From Tables 2 and 3, it can be seen that faster R-CNN obtains a better detection accuracy than YOLOv4 on the test set; the defect detection accuracy of AGCN is better than that of faster R-CNN. AGCN improves the average detection accuracy of embroidery skin defects to 97.67%, which is 7.5% better compared with faster R-CNN. Compared with faster R-CNN and YOLOv4 model, the detection time of AGCN model is increased, but the impact is not significant, and our model can meet the practical requirements. The trained model is tested on the test set and found to have issues such as false detection and missed detection. Defect characteristics vary greatly between classes, and when several types of defects have similarities, the accuracy is low. If a single “White iron scale” defect is present in a small area of an image, after multiple convolutions, the model losses the defect characteristics and cannot detect it.
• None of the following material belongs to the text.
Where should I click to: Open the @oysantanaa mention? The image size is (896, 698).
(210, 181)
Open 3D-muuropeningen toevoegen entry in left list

For “Roll marks” defects, when the color is light, bright or white, this type of defect can be misdiagnosed as “White iron scale”; because when the color is very similar to the background, the characteristics are not obvious and detection can be missed. When several small target defects are detected in an image, such as rusty/embroidery skin defects, the AGCN model has significantly higher average detection accuracy (The segmentation map are shown inFigure8).

4.4. Ablation Experiments
To verify the role of the proposed attention module and the graph convolutional neural network, we did some ablation experiments. The number of convolutional layers of the graph convolutional neural network is varied to verify the effect of the model. We set the number of convolution layers as 1, 2, 3, and 4. The results are shown in Table 4. The model achieves the best results when the number of convolution layers is 3, which indicates that there are deep semantic associations between different salient regions in the images that require multilevel graph convolution. The effectiveness of the proposed graph convolutional neural network is demonstrated.
5. Conclusion
This paper introduces a AGCN detection method based on the multilayer feature. We analyze the features of the most common steel plate defects and the characteristics of the faster R-CNN network-based model as the visual multifeature encoder and propose to refine the visual features by combining the attention mechanism and the graph convolution neural network approaches. The graph convolution neural network enriches the contextual information in the visual features of steel plates and further explores the semantic association between vision and defect types using the attention mechanism to achieve intelligent defect detection. This method meets the practical needs of defect detection in steel plate production. In the future, we plan to explore the dynamic neural network-based steel plate defect detection.
Data Availability
The datasets used during the current study are available from the corresponding author on reasonable request.
Conflicts of Interest
The authors declare that they have no conflicts of interest.
Authors’ Contributions
Chi Zhang was the initiator of the subject and completed article writing and first revision, put forward the model framework, and finished the experimental verification. Jian Cui supplemented the experiment, improved the attention mechanism, and completed the second revision according to the opinions of reviewers. Wei Liu added comparative experiments and integrated the concept of multilayer fusion into the model. At the same time, she embellished the whole text to make the article more compact.
Acknowledgments
This work was partially supported by the Natural Science Foundation of China under Grant 72271009.